Personal information
- Born: 25 January 1947 Kippax, West Riding of Yorkshire, England
- Died: 17 February 2023 (aged 76)

Refereeing information
| Years | Competition |  |  |  |  | Apps |
| 1978–95 | Rugby Football League Championship |  |  |  |  |  |
| 1980–93 | Internationals |  |  |  |  |  |
- Source: As of 17 February 2023

= John Holdsworth (referee) =

English rugby league referee (1947–2023)

John Holdsworth (25 January 1947 – 17 February 2023) was a rugby league referee from Kippax, West Riding of Yorkshire, England.

==Career==
Holdsworth took charge of matches during the 1980s and 1990s, and was the referee for the 1987 World Club Challenge, and Wigan's 36–14 victory over Warrington in the 1990 Challenge Cup Final during the 1989–90 season at Wembley Stadium, London on Saturday 28 April 1990.

==International referee==
Holdsworth refereed a number of international Test matches during his career.

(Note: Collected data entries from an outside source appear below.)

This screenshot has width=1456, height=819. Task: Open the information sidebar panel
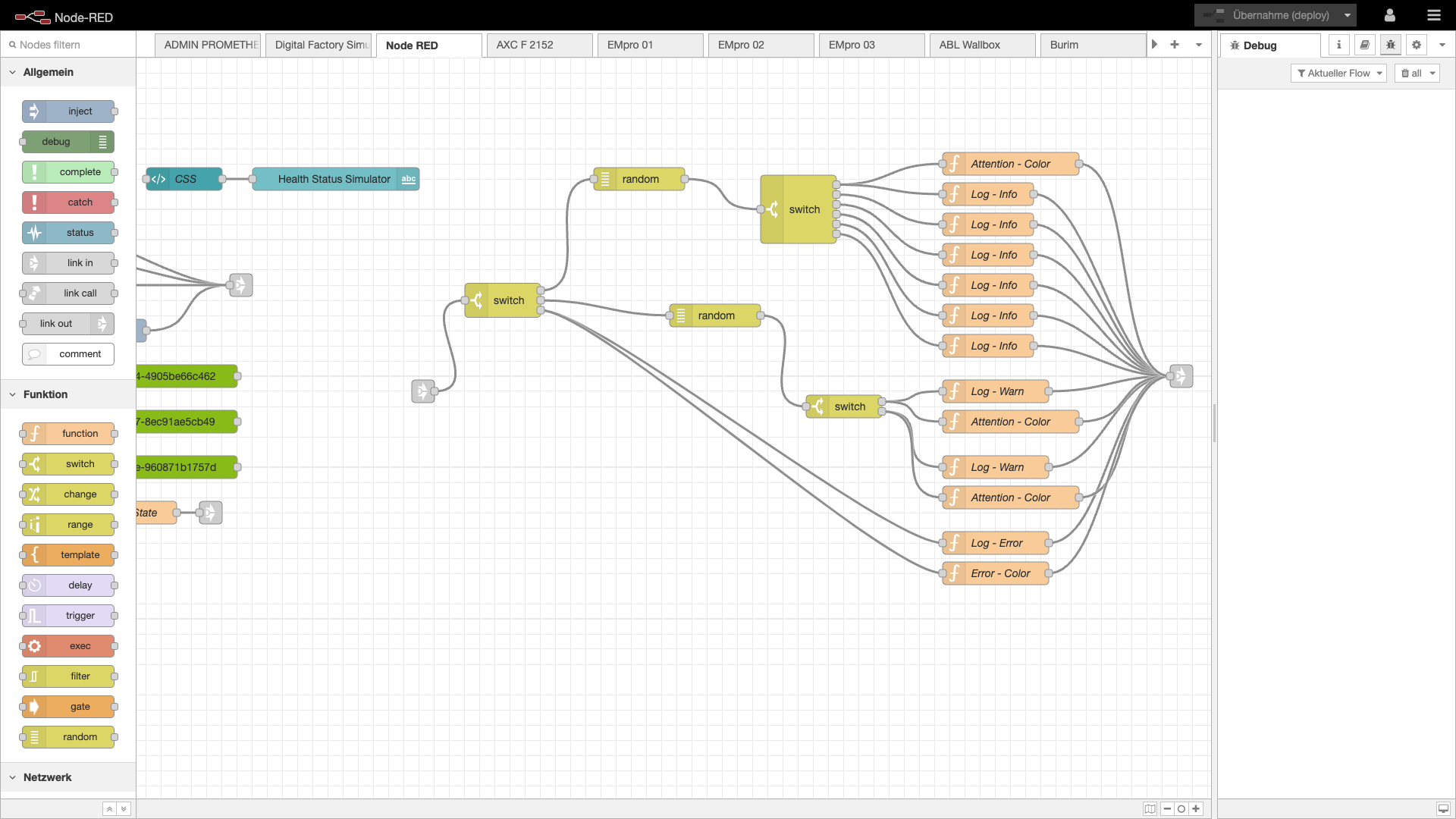click(1339, 45)
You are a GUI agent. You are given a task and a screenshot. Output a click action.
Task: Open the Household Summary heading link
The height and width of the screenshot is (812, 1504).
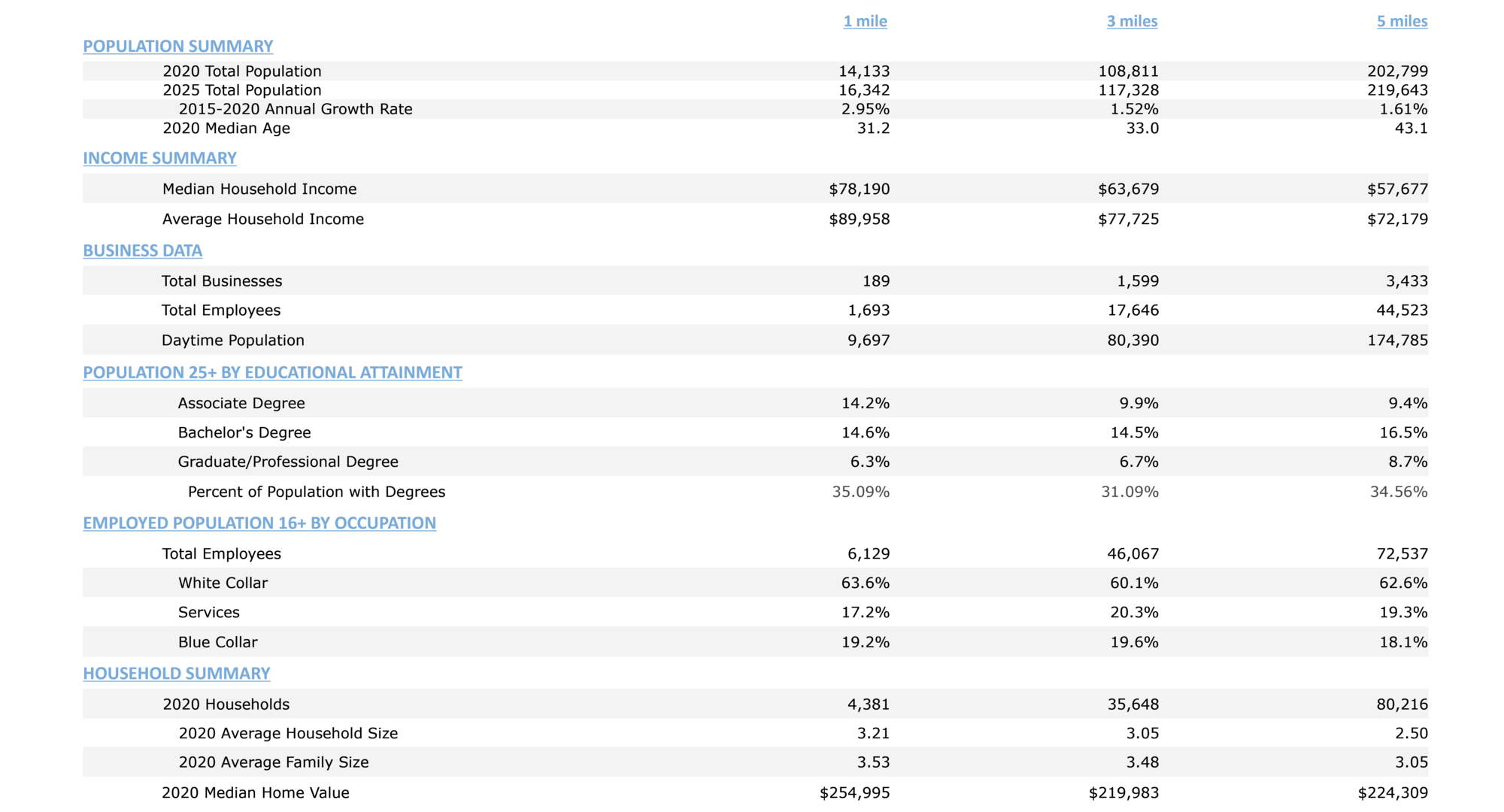click(x=176, y=673)
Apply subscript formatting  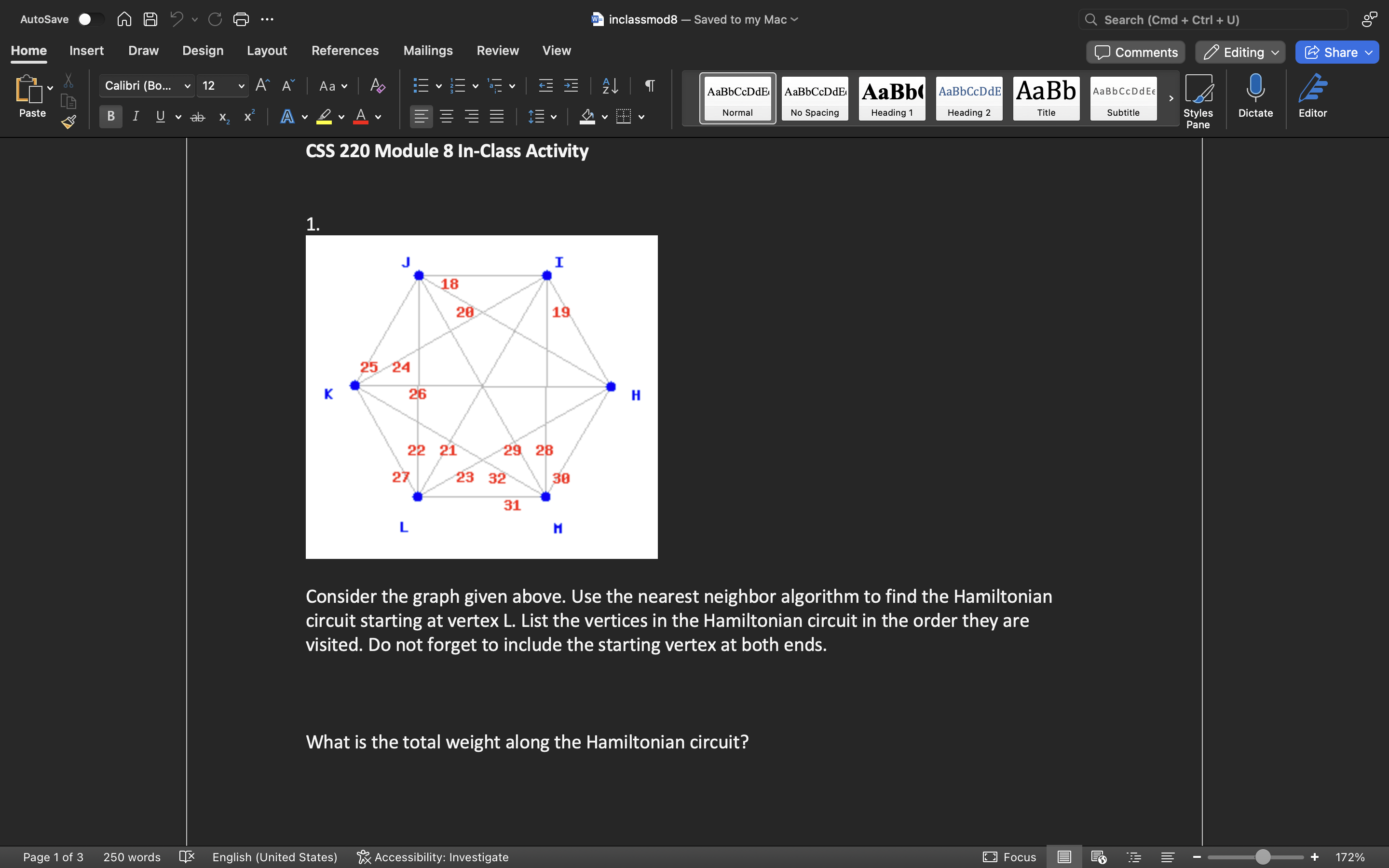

His first international came on 20 March 1980 when England defeated Wales 17–4 at Boothferry Park in Hull. His last test as a referee was at the Stade d'Albert Domec in Carcassonne, France on 21 November 1993 in a game which saw New Zealand defeat hosts France 36–11 as part of the Kiwis 1993 tour of Great Britain and France.

==Death==
Holdsworth died on 17 February 2023, at the age of 76.